# Audeo's Banana Bread with a twist.



## Chief Longwind Of The North (Feb 12, 2005)

1# Take one recipe - Audeo's Banana Bread, add 2 extra tbs sugar, 3/4 cup fresh blueberries and an extra tbs. cooking oil.  Bake like normal.

2# Add 2 tbs cocoa powder to the original recipe.

3# Top original recipe with stabilized whipped cream frosting.

4#  Eat a larger-than-usual piece after nuking, with a good peanut butter spread over it.

Audeo;  If you're lurking out there, your banana bread recipe is the best I've had.

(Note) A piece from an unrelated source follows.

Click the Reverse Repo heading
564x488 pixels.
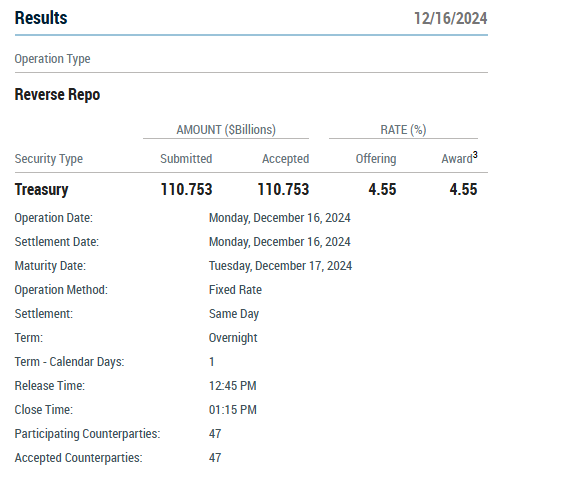click(57, 95)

Seeeeeeeya; Goodweed of the North


----------



## PA Baker (Feb 14, 2005)

I haven't tired of it either, Goodweed!  In fact, it's been a couple weeks since I've made it and I have quite a craving for it again.  I think I'll try one of your variations, too!  I've already done your "eat a larger-than-usual piece" a lot!


----------



## middie (Feb 14, 2005)

love the idea of peanut butter... oh man i will definately have to try that!!


----------



## PA Baker (Feb 14, 2005)

I think it was GB who put chocolate chips in it once, too.  Imagine that topped with peanut butter! Mmmmmmm


----------